Belles on their Toes
to keep going, and that would mean Mother would have to make an adjustment.
We thought we'd better start preparing her, in advance, for the adjustment. We knew that many women in their sixties had had years of experience in taking things easy. They played bridge, they talked about movies and their friends, or they sat on rockers with cats on their laps.
Mother didn't know how to do any of those things, but we thought perhaps we could help her learn.
There was something else that all of us took into consideration, but hesitated to put into words. Suppose Mother should want to keep working, but as she got older the job and lecture offers should become less and less frequent. There was a rule at Purdue that faculty members had to retire when they reached seventy. That wasn't too many years in the future.
The Council appointed Ernestine to talk with Mother about moving in with one of us. If we could get Mother to do that—to forget about the idea that she might be imposing on someone—she would become interested in helping to raise another generation. Then Jane's graduation would be just another incident.
But when Ernestine put the proposition up to Mother the next day, she might as well have saved her breath.
"I can't tell you how much I appreciate it, dear," said Mother. "But I couldn't do that."
"Of course you can do it," Ernestine told her. "There's no use being stubborn."
Mother may have thought that was the pot calling the kettle black, but she realized the intentions were good, anyway.
"As long as Bob and Jane are in college," she said, "I want them to know that we—just they and I—have our own home. That's something that all of you other children had, and I think it's important for them. For me, too."
"How about when they're out of college and married?" Ernestine asked.
"I've been thinking about that. And I don't know. Your father's mother lived with us for quite a few years after we were married. I was fond of her, and I think she was of me. But I don't think either of us really liked the situation. I don't know."
So Mother continued to live alone, except when Bob and Jane were home on vacation. And we were still worried about her.
World War II came, then. Five of the boys were in it, and overseas. Mother was older, suddenly, and sometimes she was tired.
She wrote each of the boys every day, and waited mornings for the mailman before she went into New York. She never talked about the war or how battles were going. Telegrams made her nervous; she held them up to the light before she opened them.
There were new demands on her time. We could see there wouldn't be any question about her not being busy as long as the war lasted. She was working with the War Manpower Commission. The government was using her studies on motions of the disabled, to help rehabilitate amputees. War industries wanted the latest time-saving techniques. Many of the graduates of her Motion Study Courses, which she had discontinued some years before when the engineering jobs started to come in, had important production jobs, and sought her out for consultation.
Walt Disney made a training film, in Technicolor, of the process chart.
She journeyed to Providence to help christen a Liberty ship named for Dad. She went to Chapel Hill for Bob's graduation. Finally the day arrived when she boarded a train to Ann Arbor, for Jane's.
That was a special occasion for Mother. She rode in a lower berth. From that time on, when the space was available, she rode in lowers.
She and Anne sat together with the spectators when Jane received her diploma. It should have been a happy occasion, because it symbolized the fulfillment of something Mother had promised herself. But when Anne thought about the sacrifices Mother had made to keep that promise, a lump settled in her throat.

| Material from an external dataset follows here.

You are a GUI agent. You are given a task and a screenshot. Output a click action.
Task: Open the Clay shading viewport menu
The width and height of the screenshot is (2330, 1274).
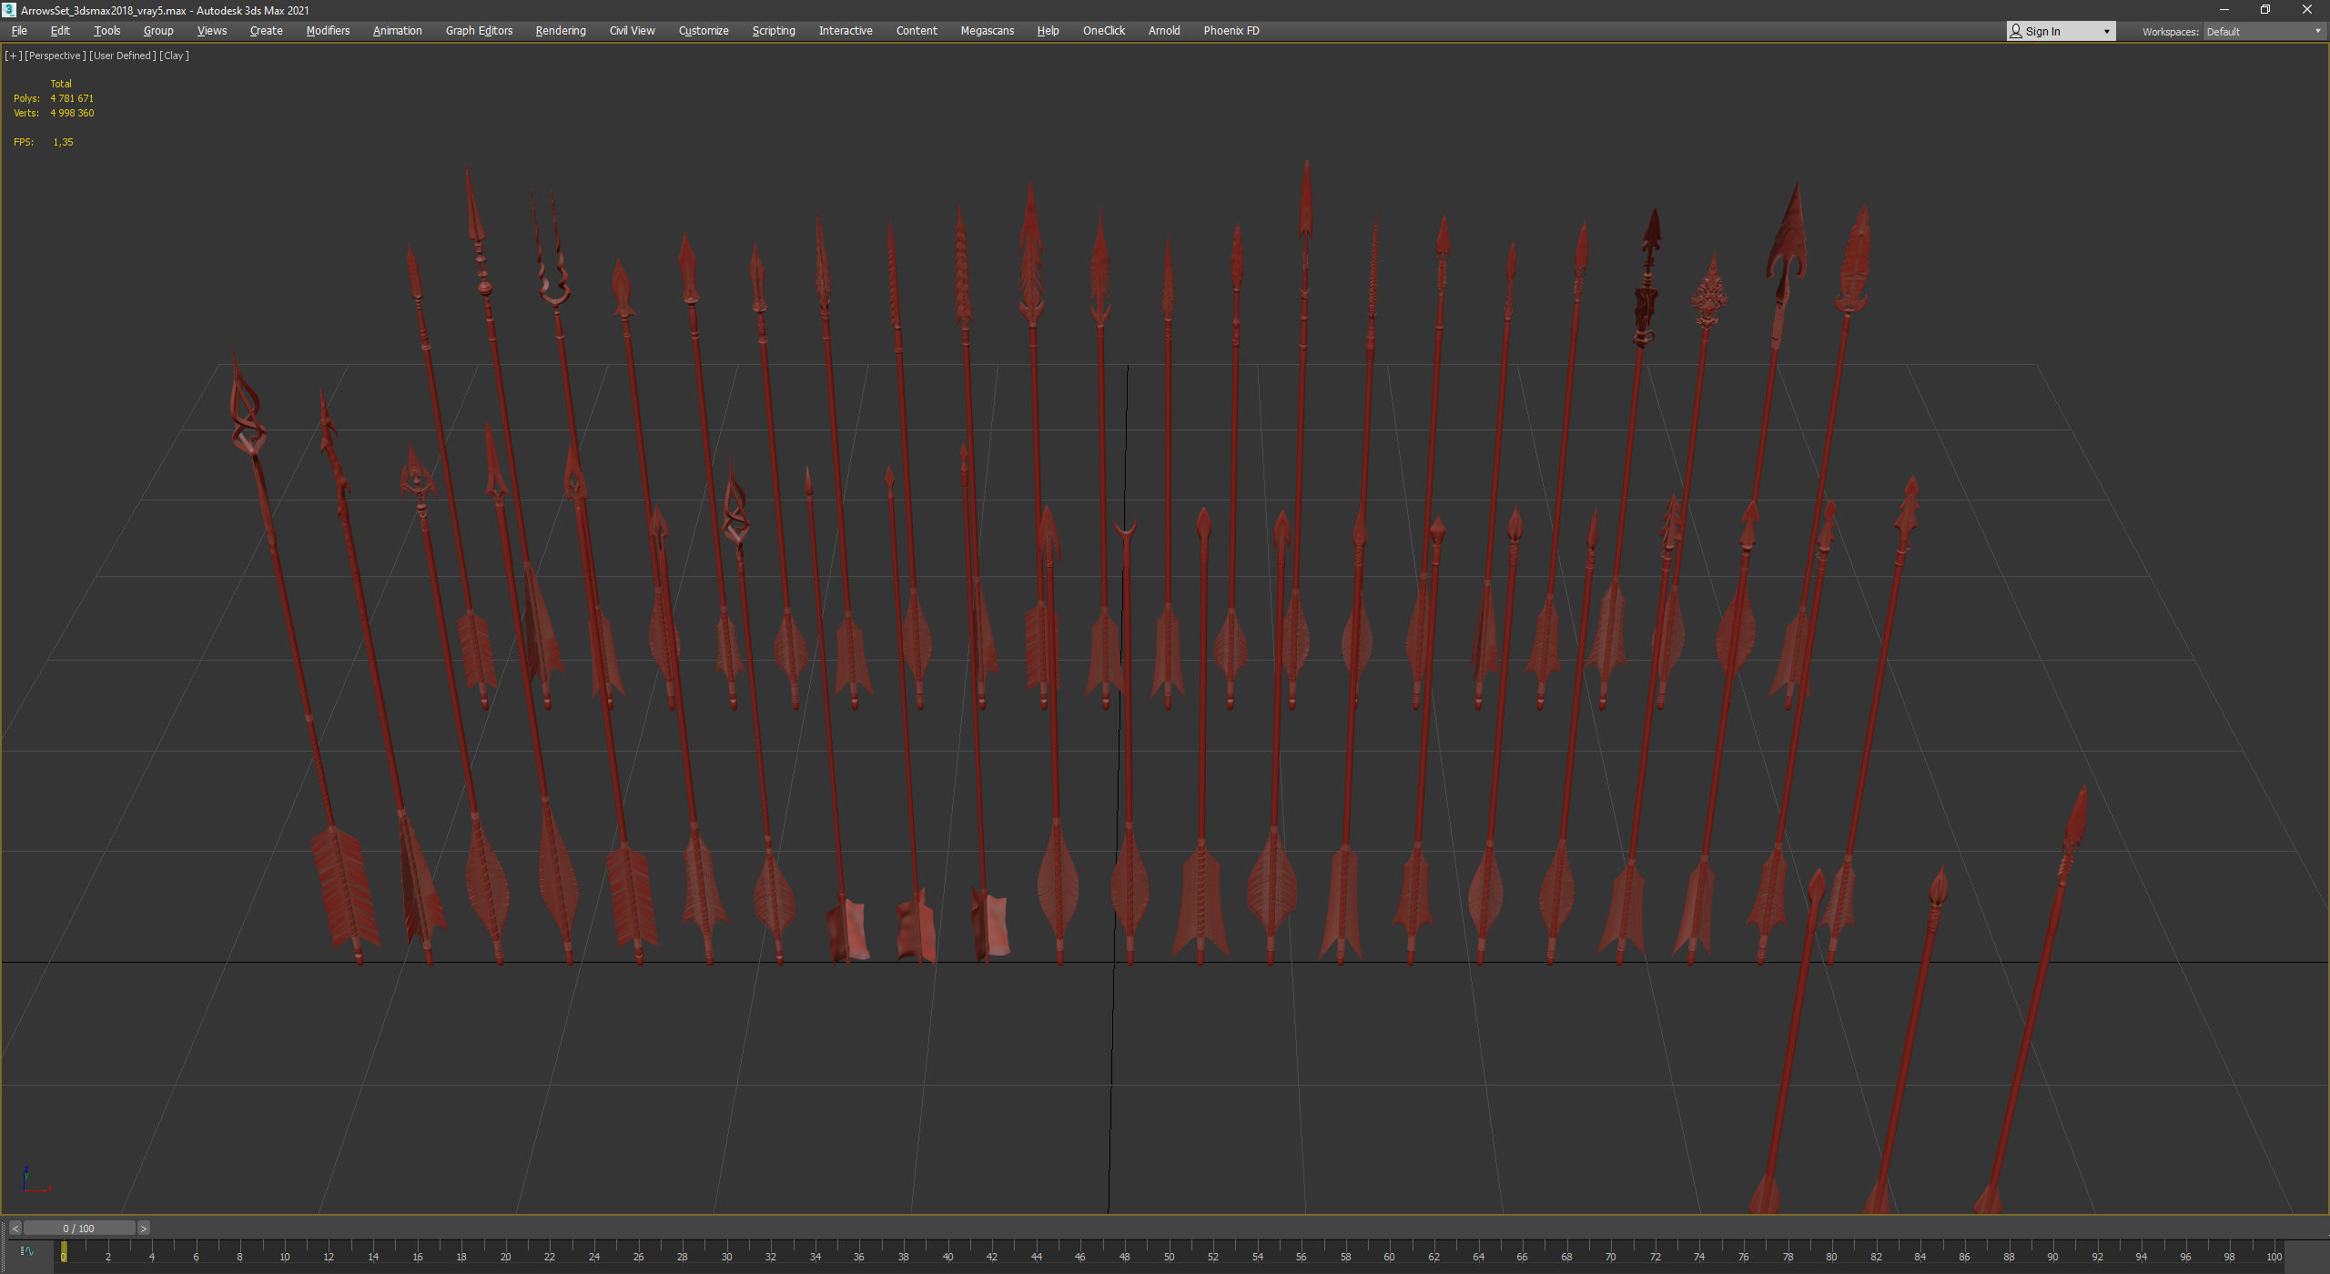pos(174,56)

Mother's youngest, handsome with her mortar-board cocked debonairly over one ear, bounded nonchalantly across the stage. She took the hand of the man who presented it—possibly giving the hand a parting squeeze—and rejoined the class.
Anne dabbed at her eyes with a handkerchief. "Jane doesn't appreciate what Mother's done for her," she thought. "None of us appreciate it. I didn't appreciate it at the time, either. I thought I did, but I didn't, really."
Jane turned around in her seat, spotted them, and waved the diploma triumphantly aloft.
"I guess Dad would be proud," Anne said, turning to Mother.